Several friends recommended us to stay in Dalston, which is part of Hackney. The prices didn't look too bad, so we decided to go for it. It is close to central London and only 2 subway stops away from Shoreditch. However as we found out, Dalston is quite different from Shoreditch. Shady people were hanging around the corner from our place and I'm pretty sure were selling drugs. Dalston as a whole felt relatively unsafe and dirty, but we only figured that out once we moved in.
About the work spots
My company office is in London, so I decided to not sign up to a coworking space during my stay. However, I still ended up working on average 4 days a week remotely. I usually went to my local coffee shops as well as bigger chains such as Pret and Costa.
In Shoreditch, there are 2 hotels (Ace Hotel and The Hoxton) which have their lobbies open to the public to work from - they were basically free coworking spaces. Be warned though - it is quite busy. After I found them, I started going there 2-3 times per week. Check them out, I enjoyed the setup.
About the food
The food in London is expensive, but it is also tasty! Hannah and I started cooking at home since we couldn't afford to eat outside as much as we did in the past.
But whenever we went outside the food excelled. The great thing is that you can find a massive variety of different kitchens around the city. The city is multicultural and so is the food.
Here is me eating a half a meter hotdog in Camden market
Retrospectively, one of my regrets is that I didn't invest more cash in checking out more spots around London.
About the stuff we did
Even though London is supposed to be filled with opportunities to do stuff, we ended up doing less than other destinations. Did we pick the wrong time of the year to visit?
One of the most memorable things was going to the theatre to see Les Miserables and Prince of Egypt.
I was also in the Western and Eastern hemisphere at the same time.
Markets are everywhere in the city and we made sure to visit them when we had the chance.
Hannah and I went to a burlesque show.
Bit of tourism was conducted around the city with George, a friend from university.
I visited the Shard, which is without a doubt one of my favourite spots in the city.
About my productivity
London was a productive place for my full-time job as well as my client work and side projects.
I got into the habit of writing one article per week for both this website and Railsjunior and I'm excited to continue doing that for the foreseeable future.
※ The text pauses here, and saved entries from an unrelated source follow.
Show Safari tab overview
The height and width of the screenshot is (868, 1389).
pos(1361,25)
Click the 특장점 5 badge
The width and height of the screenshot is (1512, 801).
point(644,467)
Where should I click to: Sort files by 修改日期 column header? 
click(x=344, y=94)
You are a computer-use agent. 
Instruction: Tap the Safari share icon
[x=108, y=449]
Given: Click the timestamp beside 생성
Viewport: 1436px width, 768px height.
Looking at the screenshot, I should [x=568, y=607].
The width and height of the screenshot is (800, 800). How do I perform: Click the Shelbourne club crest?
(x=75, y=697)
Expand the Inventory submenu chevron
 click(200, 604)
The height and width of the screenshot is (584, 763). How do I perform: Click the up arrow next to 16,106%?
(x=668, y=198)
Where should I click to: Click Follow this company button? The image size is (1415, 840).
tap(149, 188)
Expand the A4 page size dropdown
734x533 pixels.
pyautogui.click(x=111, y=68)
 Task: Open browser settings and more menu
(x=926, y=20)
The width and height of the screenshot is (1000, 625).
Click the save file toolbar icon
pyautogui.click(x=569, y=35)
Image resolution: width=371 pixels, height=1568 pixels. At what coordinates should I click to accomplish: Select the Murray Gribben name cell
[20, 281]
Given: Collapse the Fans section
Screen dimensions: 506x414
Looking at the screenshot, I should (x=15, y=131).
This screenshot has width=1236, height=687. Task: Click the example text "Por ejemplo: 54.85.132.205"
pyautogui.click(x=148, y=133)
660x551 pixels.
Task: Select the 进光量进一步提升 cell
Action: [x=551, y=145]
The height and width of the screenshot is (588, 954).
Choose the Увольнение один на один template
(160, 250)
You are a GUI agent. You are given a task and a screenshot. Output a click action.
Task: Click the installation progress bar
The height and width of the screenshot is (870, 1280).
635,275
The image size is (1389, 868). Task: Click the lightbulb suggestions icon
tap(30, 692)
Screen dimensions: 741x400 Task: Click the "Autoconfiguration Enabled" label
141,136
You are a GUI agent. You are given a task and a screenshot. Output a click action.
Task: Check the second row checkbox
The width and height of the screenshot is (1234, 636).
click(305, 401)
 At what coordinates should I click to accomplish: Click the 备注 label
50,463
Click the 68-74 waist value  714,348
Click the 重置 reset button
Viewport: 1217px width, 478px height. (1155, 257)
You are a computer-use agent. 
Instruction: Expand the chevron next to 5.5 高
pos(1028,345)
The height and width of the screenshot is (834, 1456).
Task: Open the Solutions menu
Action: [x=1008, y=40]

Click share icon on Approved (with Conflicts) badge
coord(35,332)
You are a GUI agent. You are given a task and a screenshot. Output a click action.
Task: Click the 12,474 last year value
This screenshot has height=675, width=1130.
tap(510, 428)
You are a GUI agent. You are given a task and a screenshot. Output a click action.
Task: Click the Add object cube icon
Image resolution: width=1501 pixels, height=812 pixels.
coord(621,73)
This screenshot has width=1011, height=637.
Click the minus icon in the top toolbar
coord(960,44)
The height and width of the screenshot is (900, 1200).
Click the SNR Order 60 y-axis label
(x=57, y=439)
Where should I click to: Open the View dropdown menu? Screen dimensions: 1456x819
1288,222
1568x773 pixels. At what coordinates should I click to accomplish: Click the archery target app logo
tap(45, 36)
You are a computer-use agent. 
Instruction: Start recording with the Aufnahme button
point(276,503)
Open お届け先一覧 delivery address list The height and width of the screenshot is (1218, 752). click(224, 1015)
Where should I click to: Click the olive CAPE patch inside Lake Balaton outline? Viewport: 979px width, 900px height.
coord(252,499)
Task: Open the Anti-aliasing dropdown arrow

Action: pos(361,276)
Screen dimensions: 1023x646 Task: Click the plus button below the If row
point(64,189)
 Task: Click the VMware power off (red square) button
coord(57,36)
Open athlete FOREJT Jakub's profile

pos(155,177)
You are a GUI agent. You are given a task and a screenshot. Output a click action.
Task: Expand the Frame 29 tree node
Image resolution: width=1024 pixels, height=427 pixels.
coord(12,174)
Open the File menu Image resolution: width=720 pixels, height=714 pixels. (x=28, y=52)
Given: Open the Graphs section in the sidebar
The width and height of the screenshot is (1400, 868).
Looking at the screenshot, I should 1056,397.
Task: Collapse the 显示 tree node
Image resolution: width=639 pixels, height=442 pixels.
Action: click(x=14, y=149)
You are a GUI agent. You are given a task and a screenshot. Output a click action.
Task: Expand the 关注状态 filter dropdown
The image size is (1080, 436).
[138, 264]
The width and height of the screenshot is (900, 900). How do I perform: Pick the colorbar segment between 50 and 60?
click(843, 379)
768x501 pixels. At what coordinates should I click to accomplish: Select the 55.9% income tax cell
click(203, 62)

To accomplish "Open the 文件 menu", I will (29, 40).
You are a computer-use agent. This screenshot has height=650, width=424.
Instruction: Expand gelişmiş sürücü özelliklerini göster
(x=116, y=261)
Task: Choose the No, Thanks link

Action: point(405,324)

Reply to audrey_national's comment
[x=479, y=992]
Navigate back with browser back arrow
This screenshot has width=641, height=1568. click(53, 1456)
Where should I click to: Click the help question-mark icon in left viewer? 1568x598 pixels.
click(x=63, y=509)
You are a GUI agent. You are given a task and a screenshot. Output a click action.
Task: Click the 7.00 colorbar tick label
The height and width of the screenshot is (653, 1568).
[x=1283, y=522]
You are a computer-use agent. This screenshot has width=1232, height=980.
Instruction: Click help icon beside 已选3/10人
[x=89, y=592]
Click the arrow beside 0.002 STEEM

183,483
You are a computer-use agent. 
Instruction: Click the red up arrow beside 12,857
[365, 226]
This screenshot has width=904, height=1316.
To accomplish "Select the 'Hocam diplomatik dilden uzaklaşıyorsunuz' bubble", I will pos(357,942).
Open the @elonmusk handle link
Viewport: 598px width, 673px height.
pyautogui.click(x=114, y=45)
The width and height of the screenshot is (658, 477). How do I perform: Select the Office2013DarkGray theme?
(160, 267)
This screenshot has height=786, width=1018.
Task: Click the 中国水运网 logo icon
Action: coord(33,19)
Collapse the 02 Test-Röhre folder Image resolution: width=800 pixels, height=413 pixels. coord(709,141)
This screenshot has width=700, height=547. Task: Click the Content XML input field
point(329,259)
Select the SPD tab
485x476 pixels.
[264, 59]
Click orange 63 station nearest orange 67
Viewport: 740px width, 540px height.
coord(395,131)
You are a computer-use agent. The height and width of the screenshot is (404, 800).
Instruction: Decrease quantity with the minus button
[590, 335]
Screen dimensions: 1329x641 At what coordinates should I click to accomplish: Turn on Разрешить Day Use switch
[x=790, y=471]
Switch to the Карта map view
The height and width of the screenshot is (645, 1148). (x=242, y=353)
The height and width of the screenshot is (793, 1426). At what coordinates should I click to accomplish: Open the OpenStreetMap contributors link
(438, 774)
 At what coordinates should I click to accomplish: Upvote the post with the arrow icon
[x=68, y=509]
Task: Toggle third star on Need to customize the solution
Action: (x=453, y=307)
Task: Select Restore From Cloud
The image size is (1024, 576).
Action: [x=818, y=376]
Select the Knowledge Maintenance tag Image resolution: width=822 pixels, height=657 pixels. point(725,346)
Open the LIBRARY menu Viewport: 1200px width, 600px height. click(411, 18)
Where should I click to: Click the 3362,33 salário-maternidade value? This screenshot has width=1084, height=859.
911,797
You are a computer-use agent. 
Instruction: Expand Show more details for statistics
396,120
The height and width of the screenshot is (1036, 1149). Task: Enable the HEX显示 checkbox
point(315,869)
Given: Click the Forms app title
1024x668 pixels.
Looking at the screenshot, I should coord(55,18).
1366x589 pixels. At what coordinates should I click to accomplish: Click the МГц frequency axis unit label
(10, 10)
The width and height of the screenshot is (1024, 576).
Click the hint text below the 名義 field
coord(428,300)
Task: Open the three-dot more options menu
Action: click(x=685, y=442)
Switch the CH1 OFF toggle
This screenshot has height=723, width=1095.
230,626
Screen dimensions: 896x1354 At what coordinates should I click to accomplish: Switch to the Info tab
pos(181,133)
In terms of exercise, I regularly went out for a run with my colleague in the parks and along the London canals and my gym was less than 1 minute away from my house. I found myself working out 5-6 times per week.
How we scored the city
To expand on the scoring:
- Safety - we didn't have problems, but friend's stories, the news, shady folks and the high crime rate resulted in an unsettling feeling throughout the entire stay.
- Cleanliness - this is highly dependent on the neighbourhood. Some areas were extremely clean, but the area that we stayed in usually had trash on the streets.
- Walkable - London is a massive city so walkability was a challenge, but tubes/busses made it easy to get anywhere you need.
About what's next
There was a plan to go to Bulgaria after we ended our accommodation in London, but just like everyone else, our plans changed due to the coronavirus.
We are now stuck in Reading (England), where we will stay in the near future until we are able to travel, and it is also safe to do so.